Mary, metida en su saco de dormir, estaba sola en el extremo opuesto de aquellos días, sobre el duro suelo de un dormitorio que ya no compartía con nadie. El saco de dormir era antiguo, forrado de franela cubierta de bolitas y con un estampado de patos muertos sobre cazadores tocados con gorros rojos y una trucha saltando con un anzuelo prendido en la boca. A pesar de que era verano, Mary subió la cremallera y sólo dejó al descubierto la cabeza. Dormía hasta tarde, hablaba poco y se duchaba seis veces al día.

Desde nuestro punto de vista, la clase de tristeza de los Lisbon era absolutamente incomprensible, y por eso nos sorprendía todo lo que hacían durante aquellos últimos días en que los vimos. ¿Cómo era posible que se sentaran para comer, que al atardecer salieran al porche trasero para disfrutar del frescor de la brisa, que la señora Lisbon abandonase la casa con paso vacilante, como le vimos hacer una tarde, cruzara el jardín con el césped sin cortar y recogiera una flor del jardín de la señora Bates? ¿Cómo era posible que se la acercara a la nariz, que pareciera desagradarle su fragancia, que se la metiese en el bolsillo como un Kleneex usado, que saliera caminando a la calle y entrecerrando los ojos, pues no llevaba las gafas puestas, mirase a su alrededor? Además, el señor Lisbon dejaba todas las tardes la furgoneta aparcada en la sombra y abría el capó para inspeccionar el motor.

– Hay que mantenerse ocupado -comentó el señor Eugene como justificando su proceder-. ¿Qué otra cosa puede hacerse?

Vimos a Mary recorrer la calle rumbo a la casa del señor Jessup para tomar la primera lección de canto del año. Aunque no se había puesto previamente de acuerdo con él, el señor Jessup no podía darle con la puerta en las narices. Se sentó al piano y acompañó a Mary en las escalas y después metió la cabeza en un cubo de basura metálico para hacerle una demostración de cómo resonaba con su adiestrado vibrato.

Mary cantó la canción nazi de Cabaret, la que ella y Lux habían practicado el día que empezó la tragedia, y el señor Jessup comentó que todas las penalidades que había pasado habían prestado a su voz una melancolía y una madurez inusuales para su edad.

– Se fue sin pagar la lección -puntualizó-, pero es lo menos que podía hacer por ella.

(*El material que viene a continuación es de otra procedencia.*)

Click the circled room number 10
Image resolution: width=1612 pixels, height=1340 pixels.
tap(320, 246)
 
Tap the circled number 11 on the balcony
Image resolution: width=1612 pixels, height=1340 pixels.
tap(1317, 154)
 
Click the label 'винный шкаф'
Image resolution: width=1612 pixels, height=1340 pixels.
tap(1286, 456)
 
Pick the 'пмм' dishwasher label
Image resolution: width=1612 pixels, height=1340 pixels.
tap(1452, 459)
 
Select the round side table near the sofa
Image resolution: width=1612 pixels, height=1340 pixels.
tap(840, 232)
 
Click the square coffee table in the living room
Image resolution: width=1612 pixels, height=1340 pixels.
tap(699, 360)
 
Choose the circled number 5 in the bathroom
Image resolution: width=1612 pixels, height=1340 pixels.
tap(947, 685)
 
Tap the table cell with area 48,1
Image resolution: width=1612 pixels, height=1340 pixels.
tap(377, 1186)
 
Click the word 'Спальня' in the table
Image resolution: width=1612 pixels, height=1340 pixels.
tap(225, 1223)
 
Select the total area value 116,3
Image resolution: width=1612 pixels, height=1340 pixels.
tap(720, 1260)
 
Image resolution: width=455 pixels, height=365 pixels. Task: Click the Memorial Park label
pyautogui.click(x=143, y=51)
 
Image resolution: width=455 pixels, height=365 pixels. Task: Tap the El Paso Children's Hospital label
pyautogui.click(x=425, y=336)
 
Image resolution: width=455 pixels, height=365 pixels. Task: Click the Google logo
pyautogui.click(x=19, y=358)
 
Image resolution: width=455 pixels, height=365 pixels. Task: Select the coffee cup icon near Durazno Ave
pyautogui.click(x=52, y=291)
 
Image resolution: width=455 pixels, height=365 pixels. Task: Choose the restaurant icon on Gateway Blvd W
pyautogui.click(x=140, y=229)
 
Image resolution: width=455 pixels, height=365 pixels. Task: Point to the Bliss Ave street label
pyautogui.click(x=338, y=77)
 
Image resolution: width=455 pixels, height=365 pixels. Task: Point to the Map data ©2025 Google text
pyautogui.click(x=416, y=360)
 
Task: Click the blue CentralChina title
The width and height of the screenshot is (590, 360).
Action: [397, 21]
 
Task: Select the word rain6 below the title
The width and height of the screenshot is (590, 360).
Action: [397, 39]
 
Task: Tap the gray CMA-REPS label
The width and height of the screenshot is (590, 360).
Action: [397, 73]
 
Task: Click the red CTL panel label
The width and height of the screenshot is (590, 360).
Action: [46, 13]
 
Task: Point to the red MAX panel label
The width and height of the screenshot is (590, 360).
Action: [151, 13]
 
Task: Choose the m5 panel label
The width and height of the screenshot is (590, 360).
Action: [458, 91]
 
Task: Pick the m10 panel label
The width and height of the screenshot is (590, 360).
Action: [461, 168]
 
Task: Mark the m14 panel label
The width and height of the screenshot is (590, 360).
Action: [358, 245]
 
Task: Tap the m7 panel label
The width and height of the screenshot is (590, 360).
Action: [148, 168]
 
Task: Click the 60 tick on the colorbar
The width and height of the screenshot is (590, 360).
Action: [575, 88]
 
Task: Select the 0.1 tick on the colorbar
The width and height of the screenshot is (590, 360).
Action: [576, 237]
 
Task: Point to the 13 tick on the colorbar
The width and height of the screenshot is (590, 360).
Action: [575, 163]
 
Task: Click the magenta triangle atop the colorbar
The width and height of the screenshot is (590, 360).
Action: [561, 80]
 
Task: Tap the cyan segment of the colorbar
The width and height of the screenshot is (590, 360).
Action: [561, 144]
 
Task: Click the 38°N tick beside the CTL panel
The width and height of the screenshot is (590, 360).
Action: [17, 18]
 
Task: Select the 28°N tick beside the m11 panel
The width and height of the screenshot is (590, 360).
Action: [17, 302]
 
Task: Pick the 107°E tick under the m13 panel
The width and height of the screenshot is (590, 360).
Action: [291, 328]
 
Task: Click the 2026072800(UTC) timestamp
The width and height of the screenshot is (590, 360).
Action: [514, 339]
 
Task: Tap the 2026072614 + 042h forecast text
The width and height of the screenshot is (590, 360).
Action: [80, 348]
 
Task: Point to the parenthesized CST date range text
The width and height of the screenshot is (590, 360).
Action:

Aquél volvió a ser un verano hecho y derecho. Había pasado más de un año desde que Cecilia se cortara las venas y difundiera el veneno en el aire. Un vertido en el río Rouge Plant aumentó el índice de los fosfatos en el lago y dio lugar a una capa de algas tan espesa que atascó los motores fuera borda. Con su capa de ondulante espuma, nuestro hermoso lago empezaba a tener todo el aspecto de un estanque cubierto de nenúfares. Los pescadores lanzaban piedras desde la orilla a fin de abrir rendijas por las que pudiesen pasar los hilos de las cañas. El olor que despedía la ciénaga era una ofensa para las magníficas mansiones de las familias acomodadas, para las pistas de paddle y para las fiestas de graduación celebradas bajo toldos iluminados. Las jóvenes que eran presentadas en sociedad se lamentaban de la desgracia que suponía tener que celebrar la fiesta justamente un año que todos recordarían por el mal olor. A pesar de ello, los O'Connor encontraron una ingeniosa solución al elegir la «asfixia» como tema de la fiesta de su hija Alice, razón por la cual los invitados acudieron con esmoquin y máscara de gas o traje de noche y casco de astronauta, mientras que el señor O'Connor llevaba un traje de buzo, lo que le obligaba a abrir el cristal de la escafandra para engullir el bourbon con agua. En el momento culminante de la fiesta, cuando Alice se metió en un pulmón artificial alquilado para la ocasión en el hospital Henry Ford (el señor O'Connor formaba parte del consejo de administración), el olor putrefacto que invadía el aire no parecía sino el toque de gracia de un ambiente de fiesta.